So I have officially been a member of tone it up for one week. Since I have been just starting to get a feel of it and change my lifestyle little by little, I skipped some workouts and really focused on the eating part because that is ultimately my weakness. Working at a bakery, I am around sweets constantly and have learned to be a snacker. Even in one week I have changed my diet almost completely. I had a few moments of weakness here and there but over all did a good job at "fueling" my body rather than feeding it. Here is an overview of the past week.
Saturday August 3rd
BC: 30 minutes elliptical
M1: Meta-D and Vanilla chobani yogurt w/ strawberries
M2: Luna BarM3: Baby Carrots w/ Basil Pesto Hummus and White TeaM4 and 5: Edamame and a California Roll (Kind of a splurge because of the rice!)Toning:Toned and Lean Beach-Day RoutineSunkissed ABS WorkoutCOWABUNGA! Total Body Toning
Sunday August 4th
BC: 30 minutes elliptical
M1: Meta-D and Whole grain wrap w/ 3 egg whites and red pepper and onion
M2: Banana
M3: Peanuts
No Night Toning or Meal 4 and 5... I was out all day and my friends went out to a burger joint so I had nothing healthy to eat!
Monday August 5th
BC: 30 Minutes of Elliptical
M1: Meta-D and Steel Cut Oats with a bit of Truvia, Strawberries and Blueberries
M2: Banana
M3: Quinoa w/ grilled chicken, red pepper, onion, and a little pesto sauce
M4 and 5: Pecan Roll
Toning:
Triathalon Stretching
Pop Challenge "Alive" w/ Blogilates
Dance with Me ABS w/ Blogilates
Tuesday August 6th
M1: Meta-D, brown rice cake with organic peanut butter, strawberries, blueberries, and coffee with almond milk
M2: none
M3: Quinoa with grilled chicken and basil pesto sauce
M4: Luna bar
M5: One slice of pizza with some buncha crunch candy. Oops
Wednesday August 7th
M1: Meta-D, coffee with almond milk, greek yogurt with truvia granola strawberries and blueberries
M2: Apple
M3: Quinoa with grilled chicken, red pepper, onion, and basil pesto sauce
M4: Carrots and hummus
M5: 1/2 a cheese burger and a handful of fries. (AAHH!)
Thursday August 8th
M1: Meta-D, coffee w almond milk, and steel cut oatmeal topped w truvia, strawberries and blueberries
M2: Apple
M3: Luna bar
M4: Quinoa w red pepper onion grilled chicken and pesto sauce
M5: none
Friday August 9th
BC: 15 minute walk (all i had time for!)
M1: Meta-D, coffee w almond milk, and steel cut oatmeal topped w truvia, strawberries and blueberries
M2: Apple
M3: Quinoa w red pepper onion grilled chicken and pesto sauce
M4: Chicken caesar salad
M5: none
PM Workout: 45 minutes elliptical
Saturday August 10th
M1: Meta-D, a smoothie w/ avacado, kale, strawberries, blueberries, and coconut milk, and coffee w/ almond milk
M2: Luna Bar
M3: Banana
M4: Chicken w/ chick peas and korma curry sauce
M5: none
As you can tell I ate a lot of the same stuff, but it was a majority of healthy things. Here is how my weight altered from last Saturday to this Saturday by doing strictly this schedule.
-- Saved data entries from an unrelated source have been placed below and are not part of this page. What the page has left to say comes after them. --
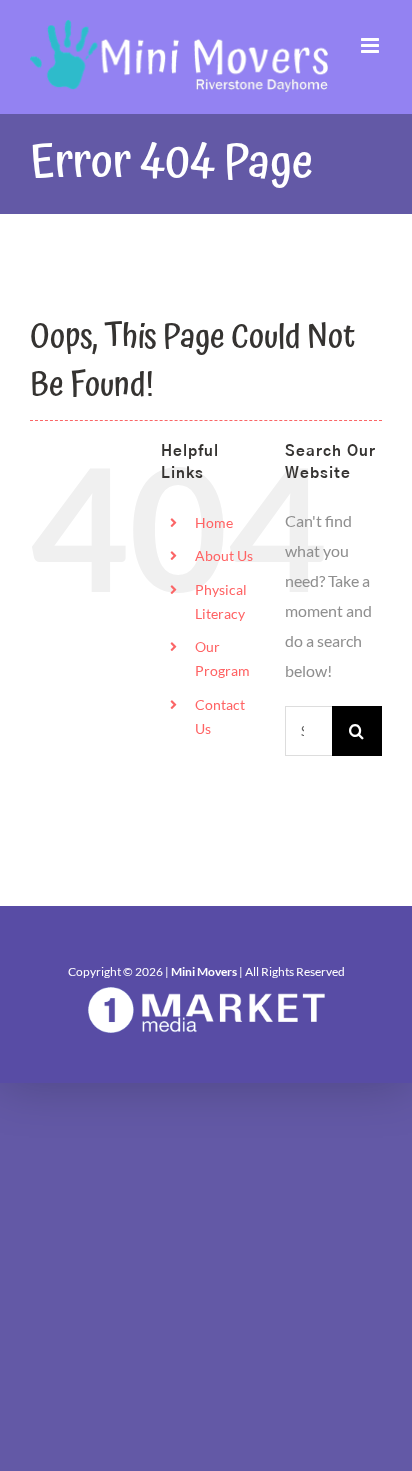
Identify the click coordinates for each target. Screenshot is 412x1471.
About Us (224, 555)
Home (214, 522)
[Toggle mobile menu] (371, 45)
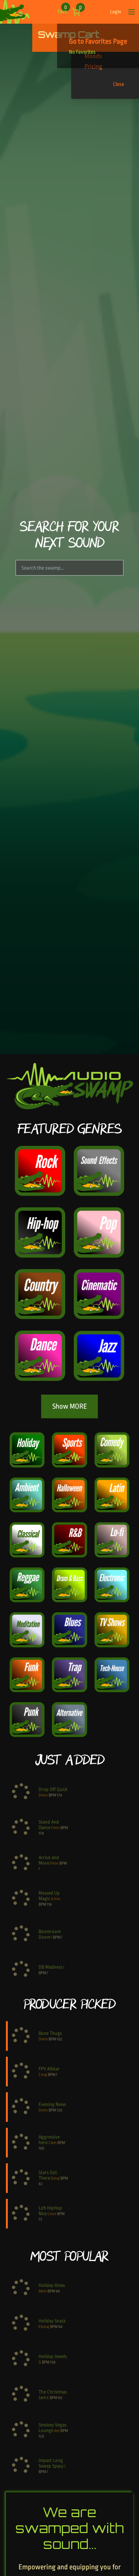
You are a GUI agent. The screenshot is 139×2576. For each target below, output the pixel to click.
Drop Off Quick (53, 1789)
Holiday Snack (52, 2321)
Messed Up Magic (49, 1895)
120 (59, 2110)
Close (118, 84)
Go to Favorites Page (98, 41)
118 (49, 1904)
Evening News (52, 2104)
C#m (53, 2142)
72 (40, 2219)
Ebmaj (44, 2326)
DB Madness (50, 1967)
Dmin (43, 1795)
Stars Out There (48, 2175)
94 (58, 2291)
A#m (43, 2291)
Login (115, 11)
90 (60, 2397)
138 (53, 2362)
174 (59, 1795)
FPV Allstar (49, 2069)
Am (57, 2430)
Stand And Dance (49, 1824)
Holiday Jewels (53, 2356)
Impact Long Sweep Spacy (51, 2463)
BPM (52, 1795)
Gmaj (55, 2178)
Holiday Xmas (52, 2285)
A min (55, 1898)
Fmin (55, 1827)
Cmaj (43, 2074)
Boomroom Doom (50, 1934)
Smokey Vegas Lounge (52, 2427)
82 (41, 2183)
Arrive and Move (49, 1860)
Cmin (51, 2213)
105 (41, 2148)
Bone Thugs (50, 2033)
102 (59, 2039)
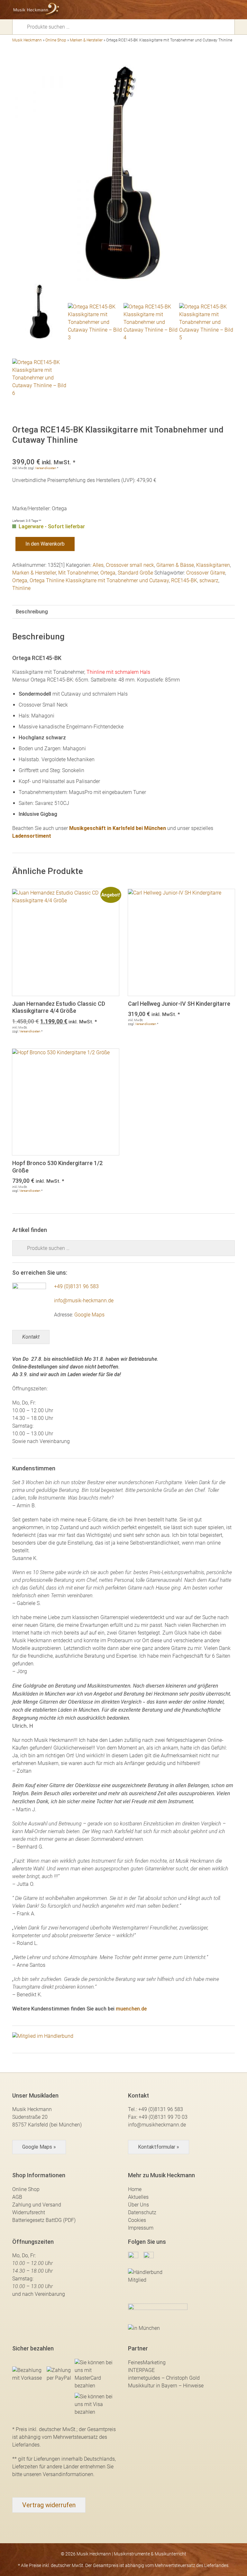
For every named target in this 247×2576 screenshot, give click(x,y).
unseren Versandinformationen (58, 2474)
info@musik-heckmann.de (84, 1300)
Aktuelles (138, 2197)
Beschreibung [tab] (32, 612)
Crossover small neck (130, 565)
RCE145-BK (184, 580)
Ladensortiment (31, 836)
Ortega (107, 573)
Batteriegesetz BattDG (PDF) (44, 2220)
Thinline (21, 588)
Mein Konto (208, 10)
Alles (98, 565)
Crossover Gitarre (205, 573)
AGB (17, 2197)
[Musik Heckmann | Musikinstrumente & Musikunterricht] (36, 10)
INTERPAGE (141, 2370)
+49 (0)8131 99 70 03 (163, 2117)
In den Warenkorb (45, 544)
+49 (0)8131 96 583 (76, 1286)
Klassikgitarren (213, 565)
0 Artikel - (219, 10)
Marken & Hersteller (86, 40)
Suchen (21, 26)
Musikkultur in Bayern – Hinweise (166, 2386)
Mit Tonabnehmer (78, 573)
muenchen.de (131, 2009)
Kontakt (31, 1337)
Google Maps (89, 1315)
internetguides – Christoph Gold (164, 2378)
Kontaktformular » (158, 2147)
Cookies (137, 2220)
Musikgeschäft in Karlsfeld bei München (117, 828)
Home (135, 2189)
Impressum (140, 2228)
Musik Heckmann (27, 40)
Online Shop (55, 40)
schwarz (208, 580)
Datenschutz (142, 2212)
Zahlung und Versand (36, 2205)
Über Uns (138, 2205)
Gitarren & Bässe (175, 565)
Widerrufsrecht (28, 2212)
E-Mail (196, 10)
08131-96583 (185, 10)
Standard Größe (135, 573)
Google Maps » (39, 2147)
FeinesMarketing (147, 2362)
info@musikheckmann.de (157, 2125)
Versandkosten (45, 468)
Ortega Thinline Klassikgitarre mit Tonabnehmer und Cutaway (99, 580)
Saturday August 3rd: 135.4 lbs
Sunday August 4th: 134.4 lbs
Monday August 5th: 132.4 lbs
Tuesday August 6th: 131.8 lbs
Wednesday August 7th: 131.2 lbs
Thursday August 8th: 130.8 lbs
Friday August 9th: 129.4 lbs
Saturday August 10th: 128.6 lbs
Goes to show that it is okay to have a treat every once and a while as long as you live a healthy lifestyle.